Detail¶

Config¶

class caver.config.Config[source]¶

Basic config. All model config should inherit this.

batch_size = 256¶: batch size

checkpoint_dir = 'checkpoints'¶: checkpoint directory

dropout = 0.15¶: dropout rate

embedding_dim = 256¶: embedding dimension

epoch = 10¶: epoch num for train

input_data_dir = 'dataset'¶: data directory

lr = 0.0001¶: learning rate

master_device = 0¶: gpu device number

multi_gpu = False¶: use multi gpu or not

output_data_dir = 'processed_data'¶: save processed data directory

recall_k = 5¶: recall@k

train_filename = 'nlpcc_train.tsv'¶: train filename

valid_filename = 'nlpcc_valid.tsv'¶: validation filename

class caver.config.ConfigCNN[source]¶

CNN model config.

filter_num = 6¶: filter number

filter_sizes = [2, 3, 4]¶: list of filter size

model = 'CNN'¶: model name

class caver.config.ConfigLSTM[source]¶

LSTM model config.

bidirectional = False¶: use bidirectional LSTM or not

hidden_dim = 128¶: hidden number

layer_num = 1¶: hidden layer number

model = 'LSTM'¶: model name

class caver.config.ConfigfastText[source]¶

fastText model config.

model = 'fastText'¶: model name

Data¶

class caver.data.TextData(path='', **kwargs)[source]¶

extract()[source]¶: Extract word-freq and label-freq from data file.

load_index()[source]¶: Load index information from JSON file.

prepare()[source]¶: Generate data replaced by index from data file.

class caver.data.Segment(model='jieba', userdict=None, model_path=None)[source]¶

Parameters

model (str) – model type, [‘jieba’, ‘pyltp’]
userdict (str) – user dict file, used for initializing segment model
model_path (str) – segment model path (if you use pyltp)

cut(text)[source]¶: Cut sentence into words list.

Utils¶

class caver.utils.MiniBatchWrapper(dl, x_var, y_vars)[source]¶: wrap the simple torchtext iter with multiple y label

caver.utils.init_weight(layer)[source]¶: Init layer weights and bias

caver.utils.load_embedding(embedding_file, dim, vocab_size, index2word)[source]¶

Parameters

embedding_file (str) – path of embedding file
dim (int) – dimension of vector
vocab_size (int) – size of vocabulary
index2word (dict) – index => word

Load pre-trained embedding file.

First line of file should be the number of words and dimension of vector. Then each line is combined of word and vectors separated by space.

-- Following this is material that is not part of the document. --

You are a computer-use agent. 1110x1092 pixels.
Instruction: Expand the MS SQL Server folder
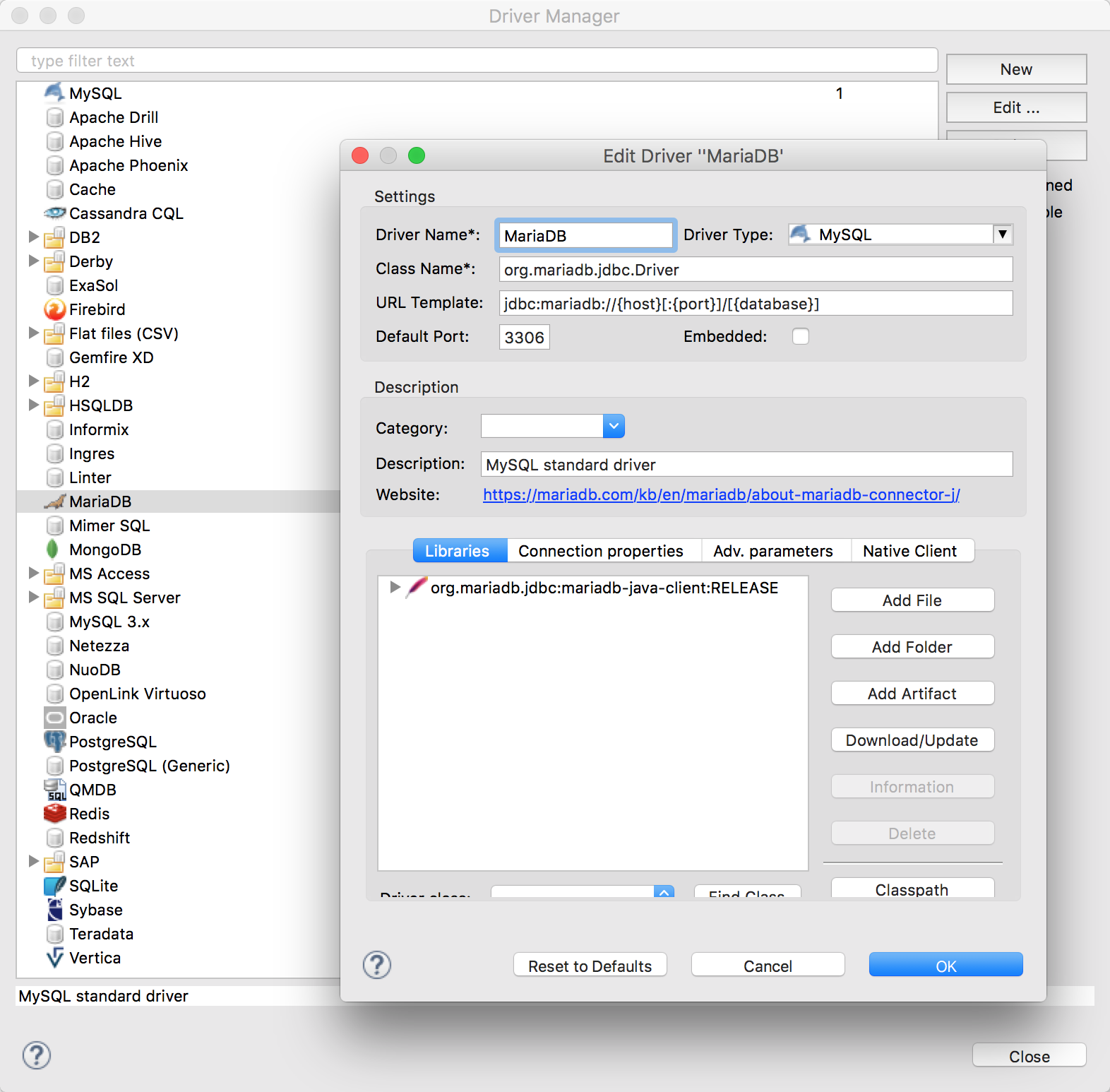point(33,598)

1024, 64 # 1024 words and 64-d
a 0.223 0.566 ......
b 0.754 0.231 ......
......

caver.utils.set_config(config, args_dict)[source]¶

Update config attributes with key-value in kwargs.

Keys not in config will be ignored.

caver.utils.update_config(config, **kwargs)[source]¶

Update config attributes with key-value in kwargs.

Keys not in config will be ignored.